¿Es el Universo una unidad o es fragmentario? Escribió Yeats: «Nothing can be sole or whole/that has not be rent». Nada puede estar íntegro o entero/sino ha estado roto. Sentimos la ruptura, la grieta, el quiebre de nuestra psique... especialmente ante la tentación o el miedo. Lo buscaba Cristo: «También tengo otras ovejas que no son de este redil (...) oirán mi voz; y habrá un rebaño y un pastor». Tal nuestro combate esencial como humanos: la lucha por la unidad; y la lucha es posible porque vivimos de y en la fragmentación... y ella es violencia. Habremos de romper si queremos conciliar. Allí está la grieta que impera en la lucha por la unidad.
La Maia hinduista: la ilusión que está en la grieta; en el espacio entre astilla y astilla. Y la Maia que no nos deja ver lo real es también la María: la que al parir (partir), condena a morir porque partir es morir. María, la que se partió para poder ser íntegra. Parió a un hombre de génesis divinal (un dios-unidad) y lo hizo en el rift del Jordán (rift: grieta). El rift del Jordán: la grieta más honda del mundo, para asegurarse de que, al ser bautizado, hundido en el agua, fuera la persona que más abajo estuviera en todo el planeta. María -la Maia judía-, introdujo así la bajeza del conocimiento como forma lícita de violencia; ella, la que «no conoció varón», introdujo la sombra de lo que se arrastra: la sombra de la serpiente, nada más abajo. Virgen: virere (verde) / viridior: reverdecer; virgen de la raíz Vir, y de Vir, virilidad y virtud: los que se complementan.
La integridad descompuesta desde adentro: el hijo-pene. En el verdor del jardín, la virilidad destructiva -fálica- del Árbol del Conocimiento... ese eje entre el cielo y la tierra por el cual desciende Satanás, y por quien la virgen Eva (la verde en su jardín) dejará de serlo a manos de Adán (el rojo). La Maia judía -María- introdujo la ruptura para con Dios: el fragmento ilusorio de la grieta tras la cual ansiamos reencontrarnos con el Narciso que llevó adelante el «Conócete a ti mismo» en un espejo íntegro e irrompible. Narciso frente al blando espejo del agua. Yeats: si el espejo no se puede romper, nunca se alcanzará la integridad. El agua, la irrompible. El adivino Tiresias nos ciega a lo interior: cuando Liríope le pregunta si su hijo Narciso tendrá larga vida, Tiresias responde que sí, pero «solo si no llega a conocerse a sí mismo». Así, el espejo de agua lo retendrá para siempre. Los espejos de cristal se rompen, los de metal se oxidan: «¿Para qué pules tanto tu escudo?» - «Para que lo último que vea mi enemigo sea su muerte...». Pero se unificarán los cuerpos deshechos con el Cristo que cayó en pedazos tras la caída de Adán. Tras esta fragmentación, la reunificación en el Cristo y así, la deificación a través del Cristo: seremos dioses, tal como dijo la serpiente, la una. «No penséis que he venido para traer paz a la tierra; no he venido para traer paz, sino espada» (Mateo 10:34). El dios del fragmento es el que trae la muerte para vencerla. La serpiente y el Cristo trajeron la vida, la muerte y su conflicto. La muerte: la unidad del uno...el uno de la unidad. No es el uróvoro, la serpiente que devora su cola: es la serpiente que desciende de lo metafísico a lo físico: extremos irreconciliables, como empuñadura y punta de espada.

• _DATOS DE ORIGEN_
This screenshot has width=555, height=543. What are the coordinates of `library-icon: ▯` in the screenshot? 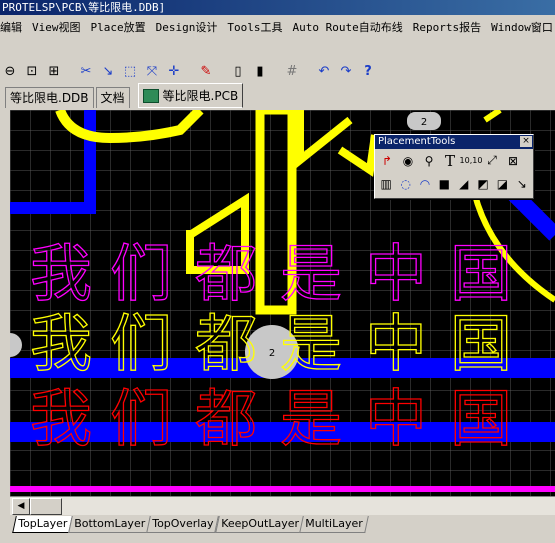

• _TAREA A_
En el texto sobre la unidad y la fragmentación, ¿qué responde Tiresias cuando Liríope le pregunta si Narciso tendrá larga vida?
• _TAREA B_
Prosigue el texto sobre la unidad y la fragmentación a partir de su última oración.
El material es independiente del texto y no guarda relación con él.

• _RESPUESTA A_
Que sí, pero solo si no llega a conocerse a sí mismo.

• _RESPUESTA B_
Y en la fragmentación está la muerte. No en los fragmentos, sino en las grietas que viajan anárquicas entre ellos. Es la nada de la grieta sinónimo de la muerte. Allí donde la conciencia entra en el peligro de la nada, hace su entrada la presencia de la muerte. Los espejos rotos, la fragmentación, la grieta, el conocimiento; en definitiva: la herida, y específicamente, la herida de Rumi: aquella por donde nos entra la luz, o por donde sale: la de la mujer que da a luz. La luz del dios invisible, ver para creer pero no para saber.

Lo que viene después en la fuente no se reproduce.